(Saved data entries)
==============================
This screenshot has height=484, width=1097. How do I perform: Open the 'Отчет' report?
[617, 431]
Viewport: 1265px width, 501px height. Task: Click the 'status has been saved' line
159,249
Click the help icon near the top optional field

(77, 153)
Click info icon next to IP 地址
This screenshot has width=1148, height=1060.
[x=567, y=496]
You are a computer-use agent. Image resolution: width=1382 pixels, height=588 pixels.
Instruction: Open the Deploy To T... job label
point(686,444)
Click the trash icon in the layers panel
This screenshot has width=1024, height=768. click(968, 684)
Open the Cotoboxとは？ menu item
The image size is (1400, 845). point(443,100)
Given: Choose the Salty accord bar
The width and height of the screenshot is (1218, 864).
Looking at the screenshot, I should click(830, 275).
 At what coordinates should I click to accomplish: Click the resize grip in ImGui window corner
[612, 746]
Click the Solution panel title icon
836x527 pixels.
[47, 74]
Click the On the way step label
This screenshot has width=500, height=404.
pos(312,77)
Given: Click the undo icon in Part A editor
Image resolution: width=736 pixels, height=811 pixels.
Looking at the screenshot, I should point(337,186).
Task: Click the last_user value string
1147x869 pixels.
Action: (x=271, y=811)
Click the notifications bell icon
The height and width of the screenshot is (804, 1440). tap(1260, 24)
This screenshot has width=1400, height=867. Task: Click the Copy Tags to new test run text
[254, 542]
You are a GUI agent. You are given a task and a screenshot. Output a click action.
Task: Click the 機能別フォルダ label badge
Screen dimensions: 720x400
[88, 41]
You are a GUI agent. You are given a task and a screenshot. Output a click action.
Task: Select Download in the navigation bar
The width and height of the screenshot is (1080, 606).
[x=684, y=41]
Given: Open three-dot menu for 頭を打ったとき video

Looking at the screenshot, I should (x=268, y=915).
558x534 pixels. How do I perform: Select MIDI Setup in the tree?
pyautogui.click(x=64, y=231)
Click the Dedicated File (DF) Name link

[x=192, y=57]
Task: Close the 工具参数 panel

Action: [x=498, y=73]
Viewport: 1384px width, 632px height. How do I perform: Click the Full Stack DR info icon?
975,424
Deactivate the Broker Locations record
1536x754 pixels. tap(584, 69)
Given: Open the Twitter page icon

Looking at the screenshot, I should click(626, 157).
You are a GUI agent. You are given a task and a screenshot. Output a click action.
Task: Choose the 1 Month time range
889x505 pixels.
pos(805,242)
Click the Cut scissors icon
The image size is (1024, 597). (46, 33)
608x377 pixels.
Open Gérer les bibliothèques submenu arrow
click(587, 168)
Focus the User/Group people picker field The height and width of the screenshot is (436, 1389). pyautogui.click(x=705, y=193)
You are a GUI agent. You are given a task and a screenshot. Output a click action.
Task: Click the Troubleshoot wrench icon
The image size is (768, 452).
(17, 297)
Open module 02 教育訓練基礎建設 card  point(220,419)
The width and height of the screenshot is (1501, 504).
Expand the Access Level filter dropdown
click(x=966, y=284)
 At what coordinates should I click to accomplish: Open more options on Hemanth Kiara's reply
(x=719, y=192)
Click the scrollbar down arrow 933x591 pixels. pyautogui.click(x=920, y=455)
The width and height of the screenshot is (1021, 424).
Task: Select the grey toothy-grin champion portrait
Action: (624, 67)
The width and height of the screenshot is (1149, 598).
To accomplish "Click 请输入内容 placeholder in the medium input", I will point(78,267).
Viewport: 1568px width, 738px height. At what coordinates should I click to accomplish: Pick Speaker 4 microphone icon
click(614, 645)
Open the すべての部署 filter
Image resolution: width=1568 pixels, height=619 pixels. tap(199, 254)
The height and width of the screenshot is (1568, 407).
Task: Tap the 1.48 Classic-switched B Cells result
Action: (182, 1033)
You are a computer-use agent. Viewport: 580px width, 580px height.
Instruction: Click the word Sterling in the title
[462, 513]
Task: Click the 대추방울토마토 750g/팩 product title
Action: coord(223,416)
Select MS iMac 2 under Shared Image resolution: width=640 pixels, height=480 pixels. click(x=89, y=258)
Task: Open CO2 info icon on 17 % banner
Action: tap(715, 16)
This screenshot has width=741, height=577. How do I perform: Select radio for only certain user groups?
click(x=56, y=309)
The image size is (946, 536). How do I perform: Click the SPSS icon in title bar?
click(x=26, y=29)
==============================
### WHAT IS EXPECTED
Reproduce each record exactly, leaving nothing out.

### ANSWER BOX
This screenshot has height=484, width=1097. How do I perform: Open the 'Отчет' report?
[617, 431]
Viewport: 1265px width, 501px height. Task: Click the 'status has been saved' line
159,249
Click the help icon near the top optional field

(77, 153)
Click info icon next to IP 地址
This screenshot has width=1148, height=1060.
[x=567, y=496]
You are a computer-use agent. Image resolution: width=1382 pixels, height=588 pixels.
Instruction: Open the Deploy To T... job label
point(686,444)
Click the trash icon in the layers panel
This screenshot has width=1024, height=768. click(968, 684)
Open the Cotoboxとは？ menu item
The image size is (1400, 845). point(443,100)
Given: Choose the Salty accord bar
The width and height of the screenshot is (1218, 864).
Looking at the screenshot, I should click(830, 275).
 At what coordinates should I click to accomplish: Click the resize grip in ImGui window corner
[612, 746]
Click the Solution panel title icon
836x527 pixels.
[47, 74]
Click the On the way step label
This screenshot has width=500, height=404.
pos(312,77)
Given: Click the undo icon in Part A editor
Image resolution: width=736 pixels, height=811 pixels.
Looking at the screenshot, I should point(337,186).
Task: Click the last_user value string
1147x869 pixels.
Action: (x=271, y=811)
Click the notifications bell icon
The height and width of the screenshot is (804, 1440). tap(1260, 24)
This screenshot has width=1400, height=867. Task: Click the Copy Tags to new test run text
[254, 542]
You are a GUI agent. You are given a task and a screenshot. Output a click action.
Task: Click the 機能別フォルダ label badge
Screen dimensions: 720x400
[88, 41]
You are a GUI agent. You are given a task and a screenshot. Output a click action.
Task: Select Download in the navigation bar
The width and height of the screenshot is (1080, 606).
[x=684, y=41]
Given: Open three-dot menu for 頭を打ったとき video

Looking at the screenshot, I should (x=268, y=915).
558x534 pixels. How do I perform: Select MIDI Setup in the tree?
pyautogui.click(x=64, y=231)
Click the Dedicated File (DF) Name link

[x=192, y=57]
Task: Close the 工具参数 panel

Action: [x=498, y=73]
Viewport: 1384px width, 632px height. How do I perform: Click the Full Stack DR info icon?
975,424
Deactivate the Broker Locations record
1536x754 pixels. tap(584, 69)
Given: Open the Twitter page icon

Looking at the screenshot, I should click(626, 157).
You are a GUI agent. You are given a task and a screenshot. Output a click action.
Task: Choose the 1 Month time range
889x505 pixels.
pos(805,242)
Click the Cut scissors icon
The image size is (1024, 597). (46, 33)
608x377 pixels.
Open Gérer les bibliothèques submenu arrow
click(587, 168)
Focus the User/Group people picker field The height and width of the screenshot is (436, 1389). pyautogui.click(x=705, y=193)
You are a GUI agent. You are given a task and a screenshot. Output a click action.
Task: Click the Troubleshoot wrench icon
The image size is (768, 452).
(17, 297)
Open module 02 教育訓練基礎建設 card  point(220,419)
The width and height of the screenshot is (1501, 504).
Expand the Access Level filter dropdown
click(x=966, y=284)
 At what coordinates should I click to accomplish: Open more options on Hemanth Kiara's reply
(x=719, y=192)
Click the scrollbar down arrow 933x591 pixels. pyautogui.click(x=920, y=455)
The width and height of the screenshot is (1021, 424).
Task: Select the grey toothy-grin champion portrait
Action: (624, 67)
The width and height of the screenshot is (1149, 598).
To accomplish "Click 请输入内容 placeholder in the medium input", I will point(78,267).
Viewport: 1568px width, 738px height. At what coordinates should I click to accomplish: Pick Speaker 4 microphone icon
click(614, 645)
Open the すべての部署 filter
Image resolution: width=1568 pixels, height=619 pixels. tap(199, 254)
The height and width of the screenshot is (1568, 407).
Task: Tap the 1.48 Classic-switched B Cells result
Action: (182, 1033)
You are a computer-use agent. Viewport: 580px width, 580px height.
Instruction: Click the word Sterling in the title
[462, 513]
Task: Click the 대추방울토마토 750g/팩 product title
Action: coord(223,416)
Select MS iMac 2 under Shared Image resolution: width=640 pixels, height=480 pixels. click(x=89, y=258)
Task: Open CO2 info icon on 17 % banner
Action: tap(715, 16)
This screenshot has width=741, height=577. How do I perform: Select radio for only certain user groups?
click(x=56, y=309)
The image size is (946, 536). How do I perform: Click the SPSS icon in title bar?
click(x=26, y=29)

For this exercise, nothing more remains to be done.